◆ WORK TO COMPLETE ◆
[a] Reproduce word for word the part of the album review from "Then I hear" up to and including "my Christian walk.".
[b] Based on the album review, why does the reviewer single out the songs "Hero Over My Head," "Naked Feet and Holy Fire," and "Backwards"? Answer in one to three sentences.

Then I hear “Same Blood” and it all starts to make sense. A line as simple as “we all need each other” is extremely convicting. Even though it’s often hard to accept, it’s a message I have to accept and live out in my Christian walk.

For songs like “Hero Over My Head,” “Naked Feet and Holy Fire,” and “Backwards,” the lyrics perfectly reflect the frustration I often have for my faith feeling stifled. “Oxygen” makes me feel like I’m back in Sunday school, especially towards the end.

With each listening session, I’m always inspired and encouraged. Although the album touches on serious topics, it’s also really fun to listen to.

Final Thoughts

I can’t recommend this album enough. I rarely get excited about Christian music, and this is the one album I will always have on repeat. In the midst of the “post-Christian” deconstruction period that we are currently in, this album is a direct response and remainder to how Christians should react when coming to grips with the harsh realities of the human experience.

◆ EXTRACTED MATERIAL ◆
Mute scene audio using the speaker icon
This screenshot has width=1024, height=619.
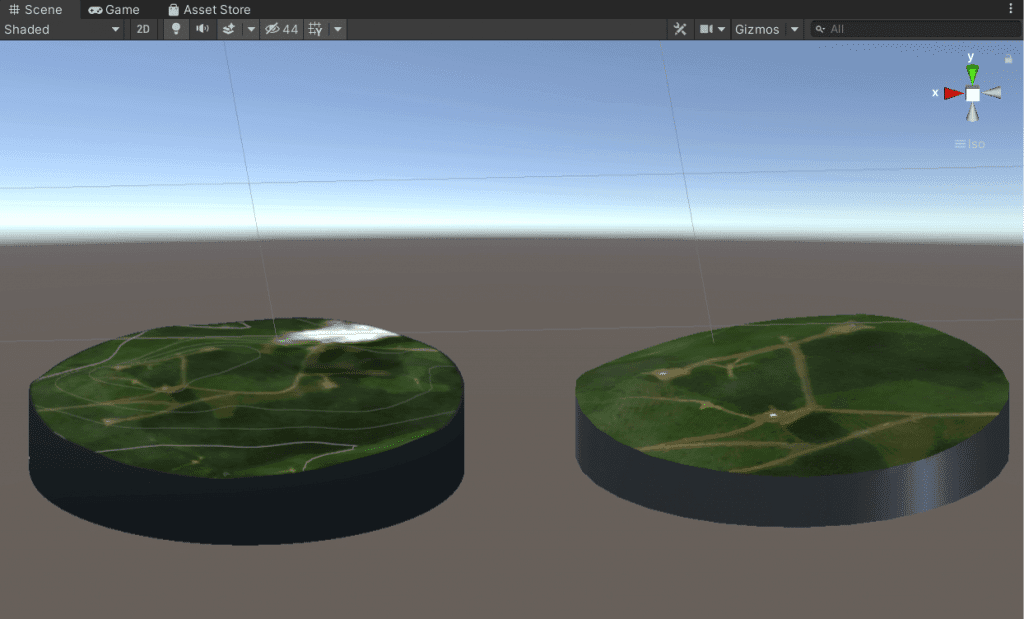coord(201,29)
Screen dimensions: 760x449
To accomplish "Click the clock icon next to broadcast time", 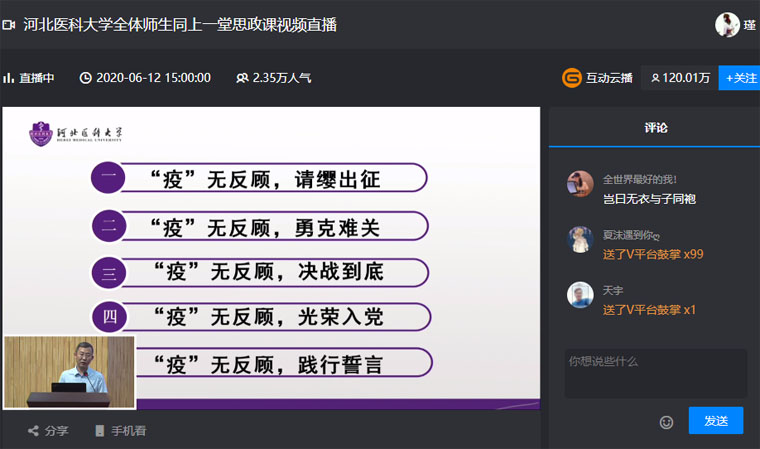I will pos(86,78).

◆ IN RESPONSE ◆
[a]
Then I hear “Same Blood” and it all starts to make sense. A line as simple as “we all need each other” is extremely convicting. Even though it’s often hard to accept, it’s a message I have to accept and live out in my Christian walk.

[b] The reviewer singles out these songs because their lyrics perfectly reflect a frustration the reviewer often feels: the sense that their faith is stifled.